• E-Media Wrongful Act (Cybercoverage) is coverage contained in some network security liability insurance policies that may cover any negligent act, error, or omission by the insured that results in copyright, trademark, or service mark infringement; misappropriation of intellectual property rights; humiliation, slander, patent infringement; illegal eviction, violation of the right to privacy, entry into the territory; plagiarism; reputational damage; and other similar risks specified in a particular policy. Such policies may also apply to the insured in the event of misappropriation or misdirection by the insured messages of third party Internet content. This may include meta tags, website names and domains, and other cyber information.

  • Earned premium (EP) is that portion of the policy premium that is applied to the portion of the policy that has expired. While insurance premiums are often paid upfront, insurers usually “earn” the premium at a flat rate over the life of the policy. The unearned portion of the premium paid is kept in the “unearned premium reserve”.

  • Earned reinsurance premium is the amount of premium allocated to the portion of the policy period that has elapsed at any given time. Reinsurance premiums are usually paid at the start of the underlying policy to which they apply. Reinsurers recognize the premium as earned after the lapse of time during the period of the underlying policy.

  • Surplus earned is the money earned by an insurance company (including captives and risk retention groups (RRGs)) after all losses and expenses have been paid. Once the earned surplus is recognized, it can be allocated to equity and/or dividends.

  • Earnings guidance is a practice in which corporations disclose quarterly to both securities analysts and the public the level of earnings that the company expects to report in the near future. Critics argue that dropping quarterly earnings guidance will help companies focus on long-term rather than short-term results, which should ultimately increase shareholder value. Another argument against publishing earnings forecasts is that they often encourage undesirable behavior by executives (such as artificially boosting earnings) in an attempt to reach targets, sometimes resulting in lawsuits against corporate directors and officers. In March 2007, the US Chamber of Commerce recommended that businesses stop publishing quarterly earnings forecasts.

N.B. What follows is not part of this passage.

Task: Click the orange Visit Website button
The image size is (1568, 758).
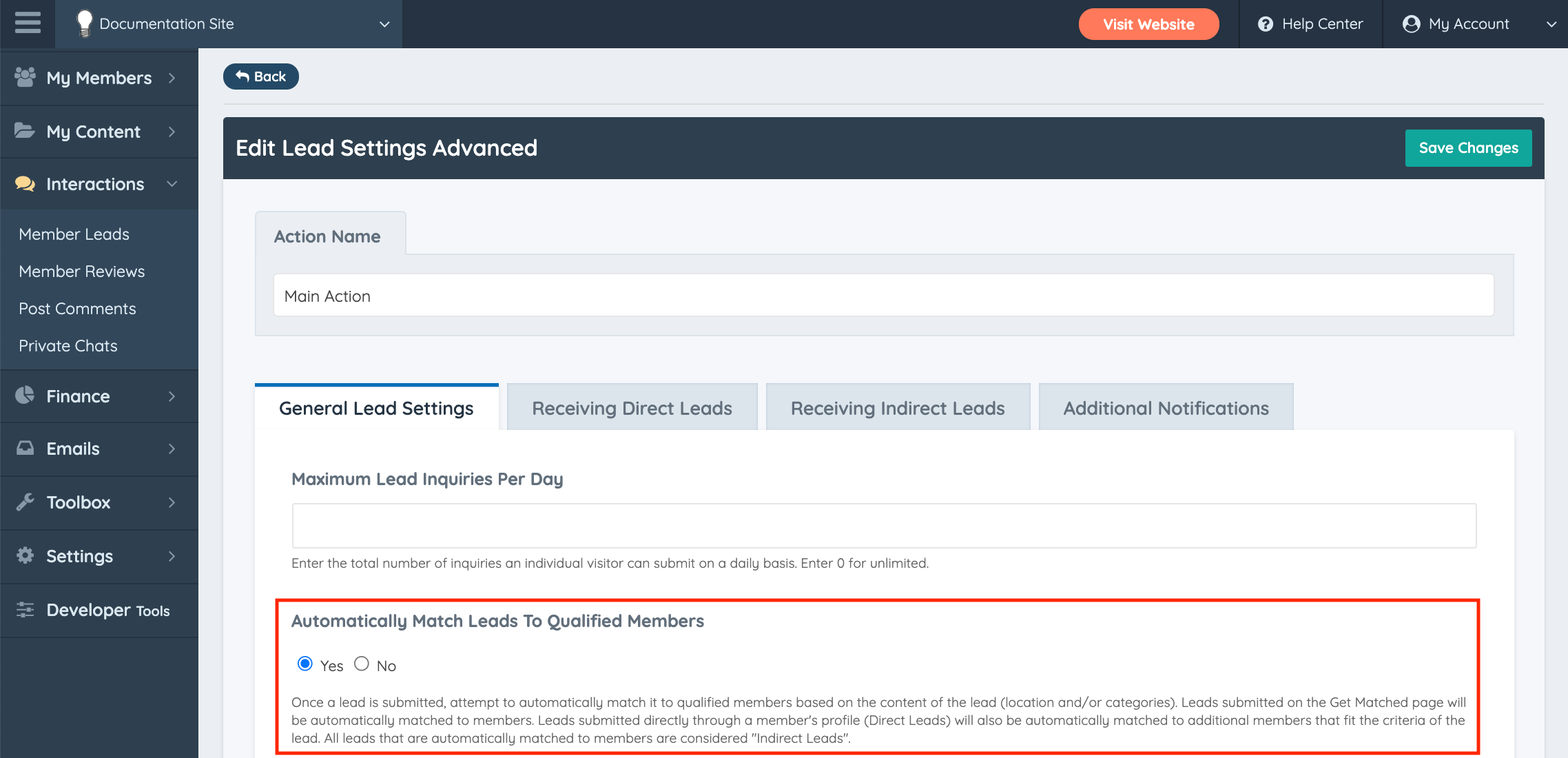Action: (x=1148, y=24)
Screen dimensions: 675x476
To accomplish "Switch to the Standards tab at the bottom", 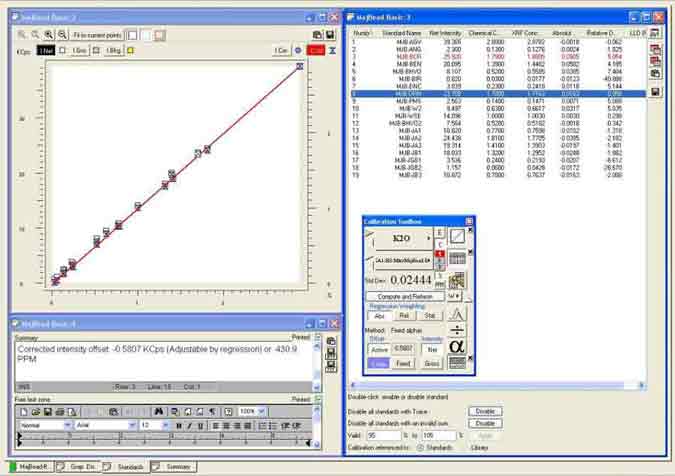I will click(130, 467).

  • Income insurance is a type of business interruption insurance that uses a monthly indemnity limit instead of a co-insurance clause. The declarations show both the total insurance limit and the portion of that total limit (expressed as a fraction: one third, one quarter, etc.) applicable to the loss in each month following the direct damage loss. Monthly Insurance Claim Limit on Office Services, Inc. Insurance Forms. (ISO) for business income coverage approximates the insurance coverage provided in the form of income insurance.

  • The earth movement or earthquake exclusion is the exclusion found in most property insurance policies (even all-risk policies) that excludes coverage for losses due to earth movement, except for subsequent fire. The exception may apply only to an earthquake or to all forms of earth movement; the same applies to the approvals used to add feedback.

  • Earthquake insurance is usually excluded (along with other earth movements) from most property insurance policies, with the exception of subsequent fire. In most cases, earthquake insurance must be purchased by backing a Difference in Conditions (DIC) or All Risk policy. Generally, the coverage provided is subject to a per-incident sublimit, an annual cumulative limit, and a separate deductible.

  • An easement is an interest that one party has in the land of another, or the right to use the other party’s property. An easement need not be written, but may be implied or created out of necessity or prescription. Generally, the party taking advantage of being in someone else’s property assumes the responsibility of being the owner of the property. Easements are “insured contracts” unless they involve construction or demolition on or within 50 feet of a railroad.